Reseña de “Largas noches de lluvia” en el blog de Innsmouth

¿Sabéis qué es lo que siente un escritor cuando sale a la venta su último libro? Algunos podríais pensar que orgullo, satisfacción, felicidad… la clase de sentimientos que (supongo) tiene un padre cuando por fin sostiene a su hijo recién nacido en brazos, y algo de eso hay, no puedo negarlo, pero el sentimiento más fuerte de todos es miedo. Un miedo atroz.

Veréis, presentar al mundo una obra artística de cualquier índole supone salir desnudo al escenario. Literalmente. Supone exponer tus vergüenzas al mundo y confiar en que todo saldrá bien.

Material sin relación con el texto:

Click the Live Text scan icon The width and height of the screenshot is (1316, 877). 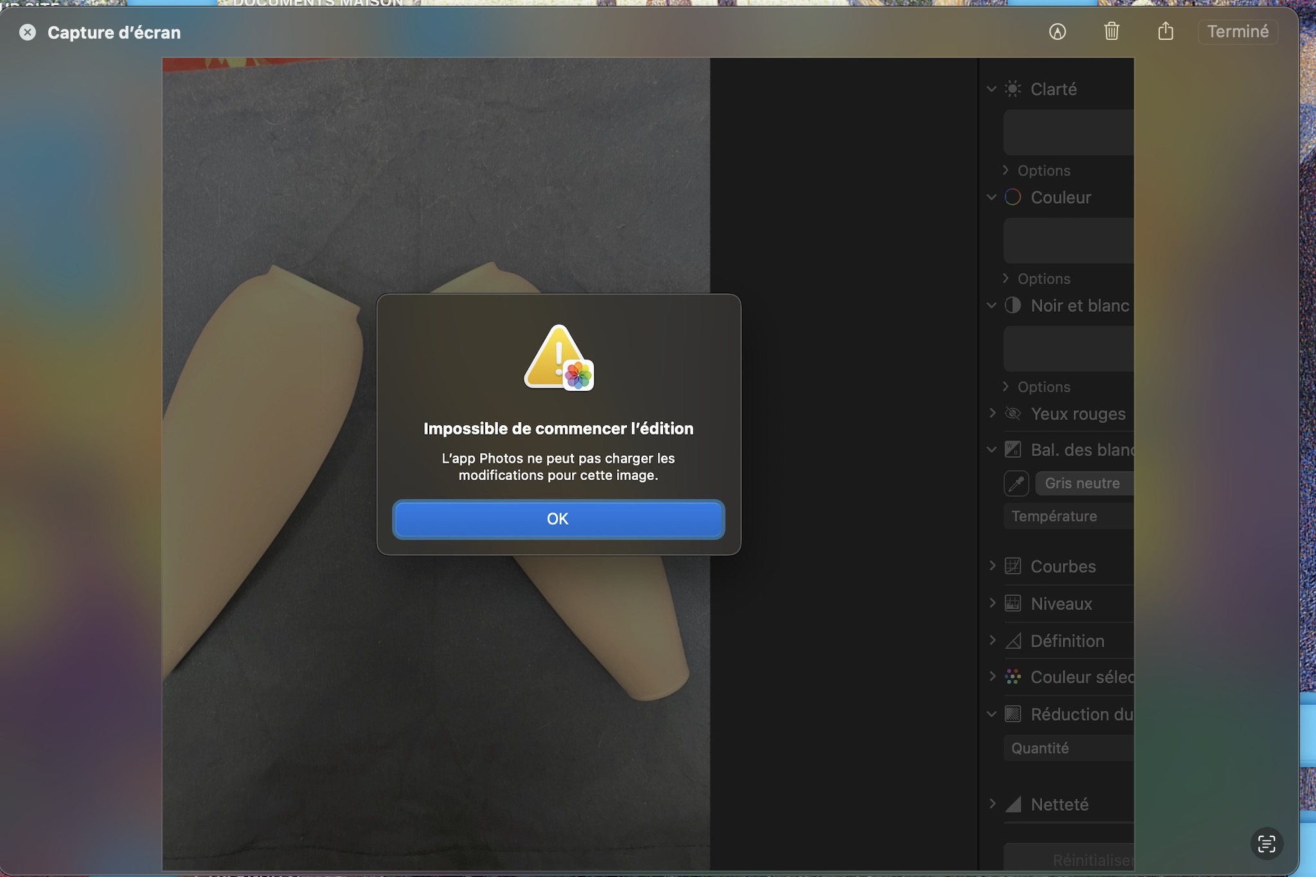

Crees que has hecho bien tus deberes, que has potenciado al máximo las virtudes de tu obra mediante las sucesivas correcciones y que has logrado disimular suficientemente sus defectos como para que pasen desapercibidos. Pero es tu opinión, exclusivamente tuya. ¿Y si el resto no opina lo mismo? ¿Y si lo que a ti te parecían grandes virtudes no lo son tanto? ¿Y si los defectos que creías haber tapado resultan quedar tan a la vista que empañan todo lo demás?

Tuve la inmensa suerte de publicar hace algunos años “El hombre divergente“, un libro que, a juzgar por las críticas y los comentarios de los lectores, gustó bastante. Su sombra, por tanto, era alargada, y mi miedo al presentar al mundo “Largas noches de lluvia” tanto mayor cuanto más alargada era dicha sombra.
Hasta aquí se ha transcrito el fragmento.